Performance-Based Long-Term Incentives: What Have We Done?
Posted by Bob Romanchek on February 22, 2018 in Thought Leadership
Are you satisfied with the design and operation of your company’s performance-based longterm incentive program for top executives? Chances are you are not. In chasing that ever-elusive pay-for performance vehicle design, you may have gone from stock options to performance units and performance shares, or some combination thereof, over the last 30 years. You also may have used growth measures, return measures, and absolute and relative stock price goals, all with the hope of capturing the perfect alignment between pay and performance. However, no one seems to stay satisfied, and as a result, boards everywhere continually redesign their pay programs.
“Long term” is now defined as three years, and grant opportunities are made annually with overlapping cycles. Different goals (or even different measures) exist in each overlapping three-year cycle, and these goals interplay in different ways with the goals under the annual incentive plan. In addition, many have two or three different vehicles in operation simultaneously. The complexity can really be remarkable making it a wonder if any participant truly understands what they should be focusing on over the long term to drive stock price higher.

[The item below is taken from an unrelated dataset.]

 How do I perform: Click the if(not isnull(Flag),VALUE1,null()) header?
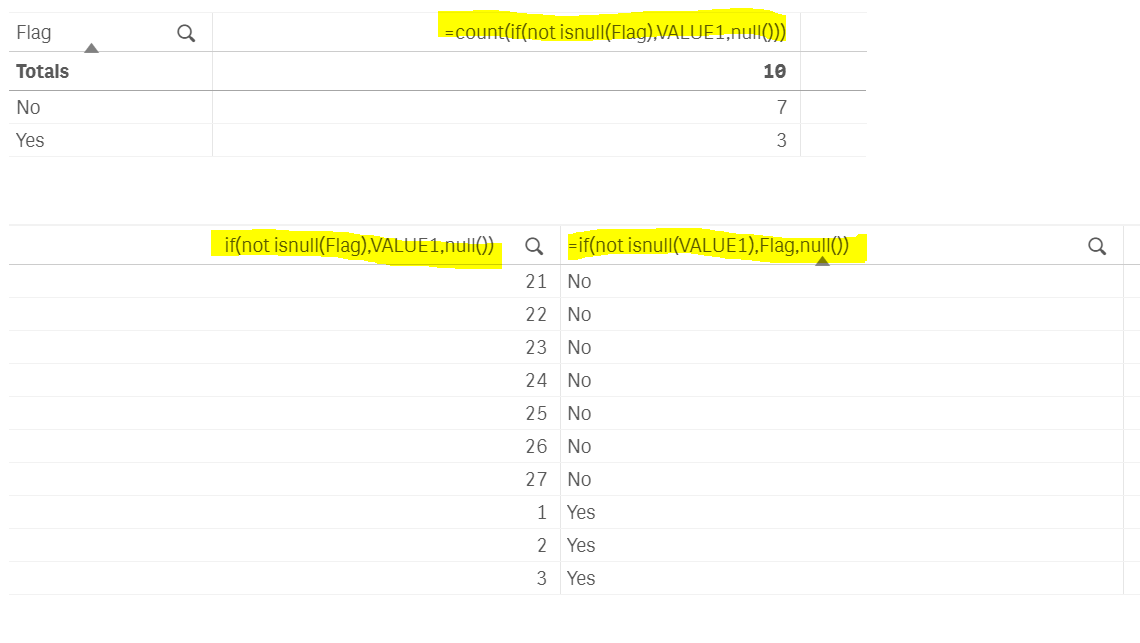[x=359, y=246]
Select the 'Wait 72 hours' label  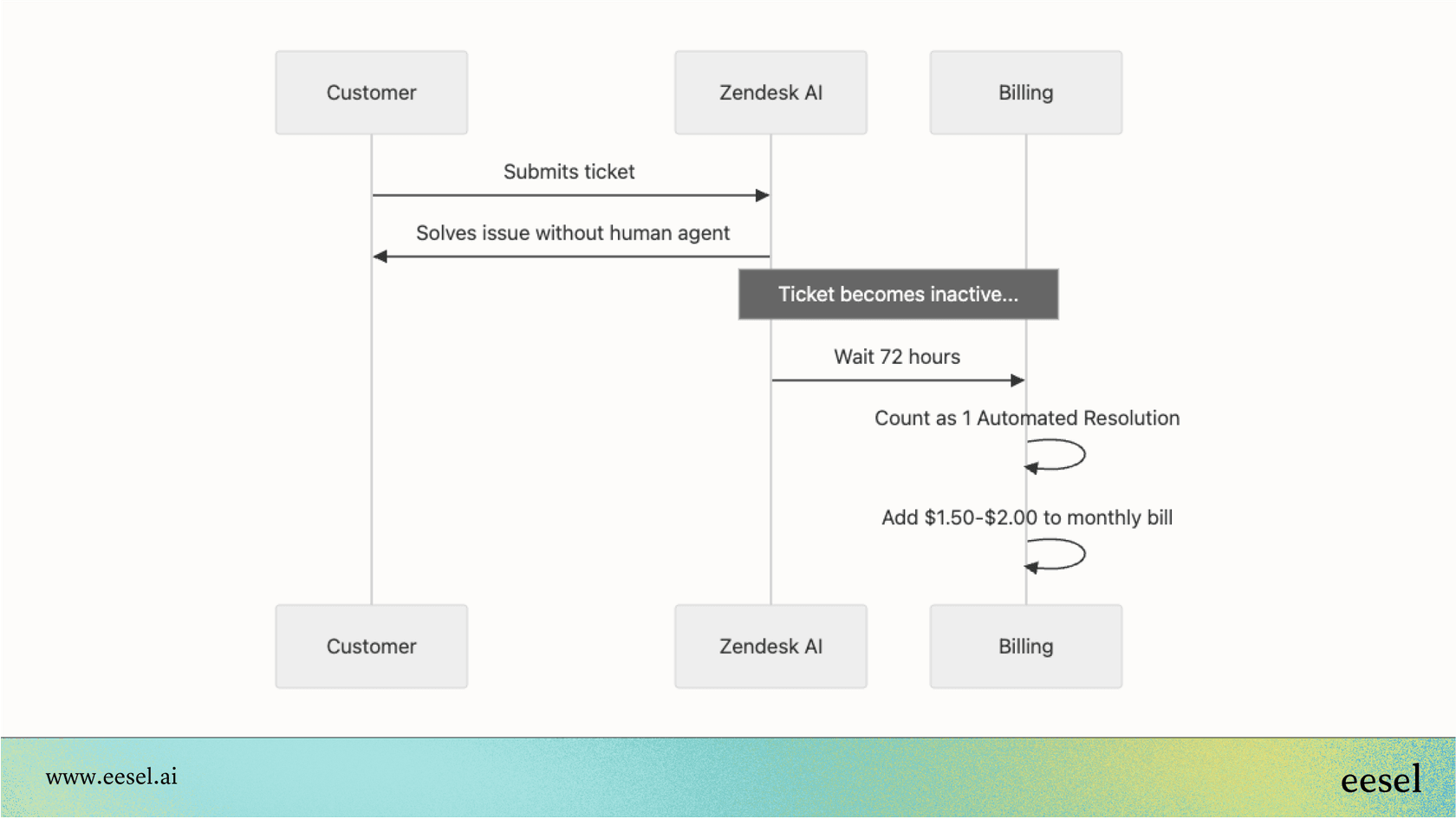pos(897,357)
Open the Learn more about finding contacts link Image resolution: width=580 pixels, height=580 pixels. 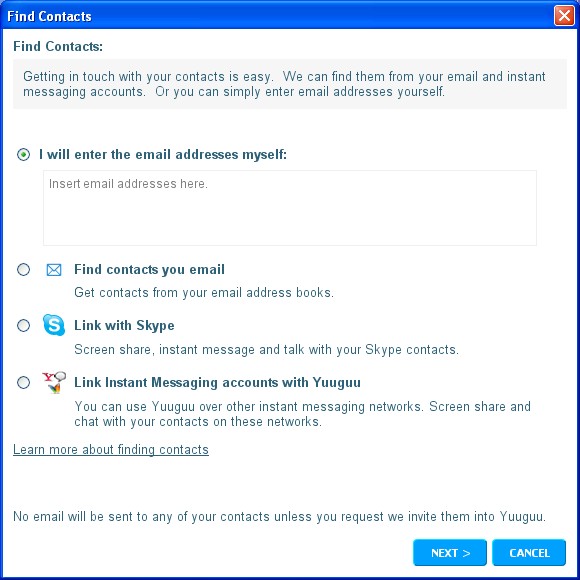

Drive stock price higher? Isn’t it the actual performance that matters? Why do we spend so much time working with management, consultants, and the compensation committee of the board each and every year to attempt to figure out what performance measure we should use, which may correlate best with stock price appreciation? Why not just use stock price appreciation and skip the annual redesign activities? Why only three years? How did three years become long term? And why do we need multiple goals and vehicles to achieve this single end—to improve the odds of achieving strong correlation with stock price growth?
What if we stopped being concerned about getting a performance- based exception under the tax code, and how proxy advisory firms define short- and intermediate- term pay for performance, and how that compares to other “peer” companies that may have no meaningful relationship? How would your long term incentive program be designed in an environment where extraneous complexities were removed and the entire focus was on alignment with actual long-term stock price performance?
There is an emerging trend among a handful of large public companies, in the United States and Europe, to eliminate the distractions and complexities otherwise built into the design of long-term incentive programs. This trend covers various industries, including oil and gas, retail, technology, and pharmaceuticals— all with a similar goal, which is to focus top executives on what really matters over the long term: share price appreciation. The vehicle of choice is, very simply, restricted stock with longer term vesting. In some cases, there is one larger career grant, in others a five- and ten-year pro-rata vesting. No accounting or tax tricks, no complex “performance-based” pay exemption, just simple focus on stock price growth over the long term. This allows long-term decisions to play out, provides direct alignment with shareholders over the long term, and offers a builtin retention mechanism. Not too dilutive, a fixed accounting expense at grant, and the external market finances the hopeful appreciation. Seems too simple to be correct, but may be worth considering.